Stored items
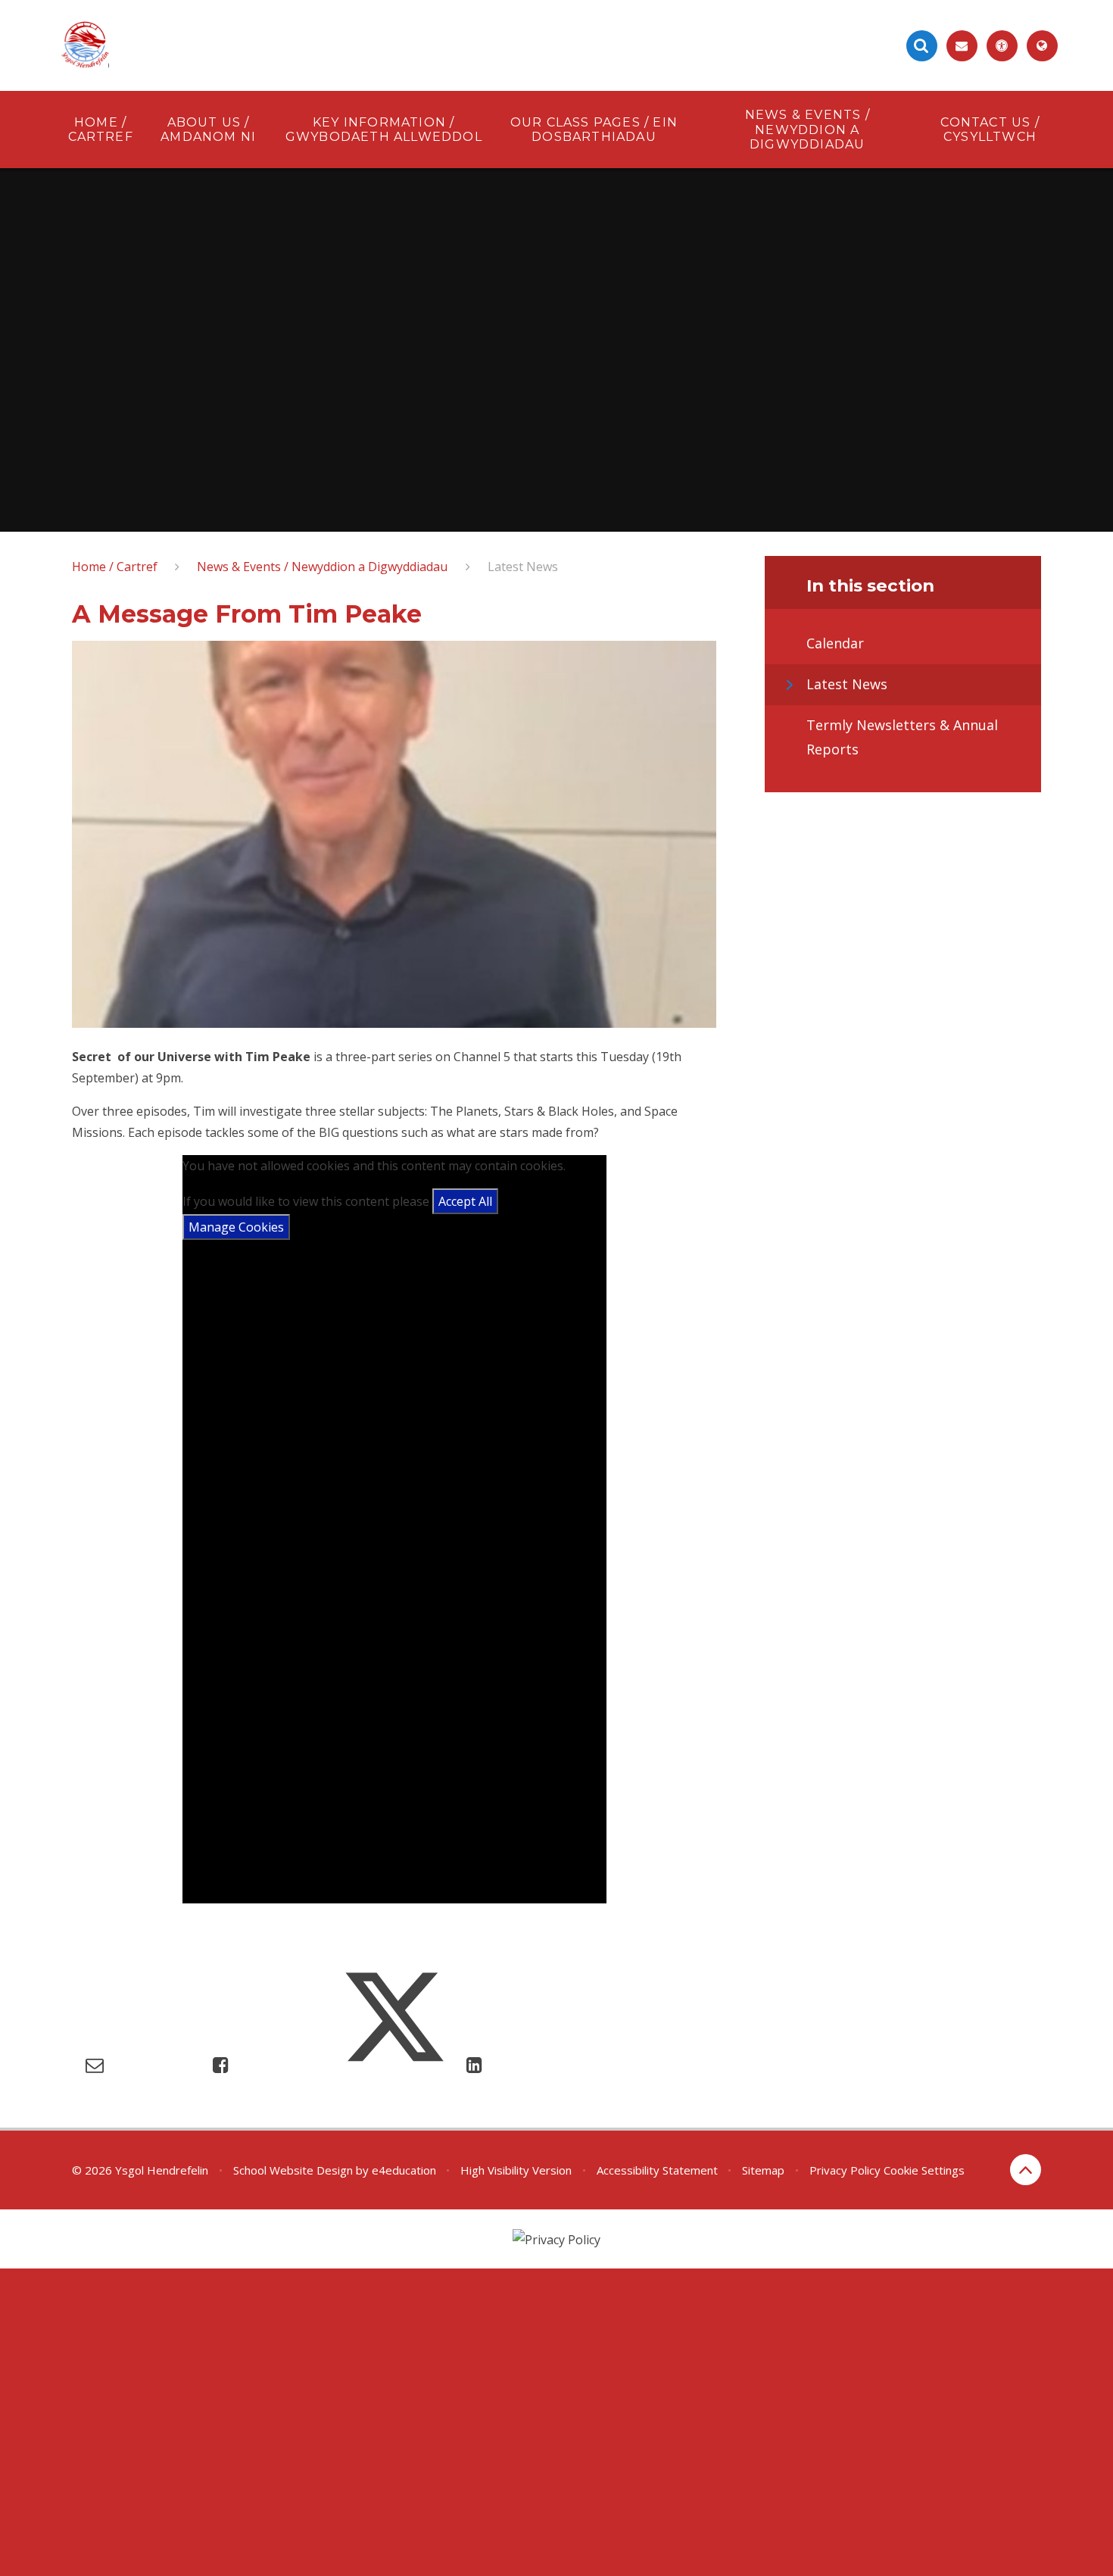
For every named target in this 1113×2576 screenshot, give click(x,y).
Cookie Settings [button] (924, 2170)
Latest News (523, 566)
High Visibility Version (516, 2170)
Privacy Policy (845, 2170)
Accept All (465, 1201)
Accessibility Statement (657, 2170)
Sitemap (763, 2170)
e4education (404, 2170)
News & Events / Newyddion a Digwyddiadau (322, 566)
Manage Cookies (236, 1227)
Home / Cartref (114, 566)
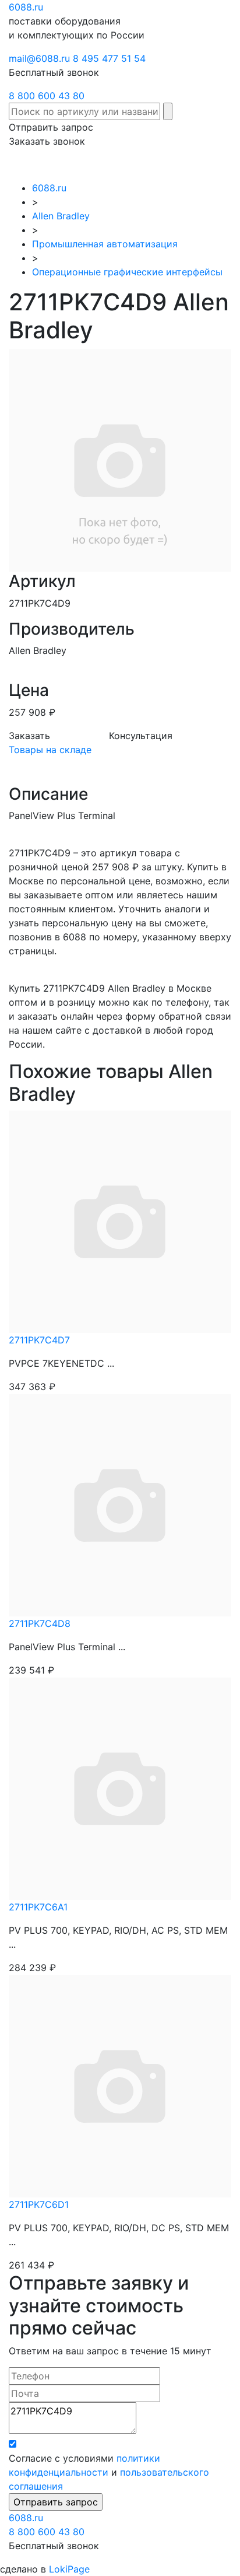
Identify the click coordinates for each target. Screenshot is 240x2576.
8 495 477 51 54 (109, 58)
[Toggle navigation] (214, 164)
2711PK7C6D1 (39, 2204)
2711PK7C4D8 (39, 1623)
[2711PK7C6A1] (120, 1788)
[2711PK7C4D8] (120, 1504)
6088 (26, 2518)
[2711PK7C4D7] (120, 1221)
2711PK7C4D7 (39, 1340)
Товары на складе (50, 749)
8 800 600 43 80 (46, 96)
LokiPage (69, 2569)
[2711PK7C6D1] (120, 2085)
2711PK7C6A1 (38, 1907)
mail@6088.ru (39, 58)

- _Task description_: Of the lines above, copy each that contains "target".

- _Answer box_:
For every named target in this 1113×2576 screenshot, give click(x,y).
Identify the click coordinates for each target. Screenshot is 240x2576.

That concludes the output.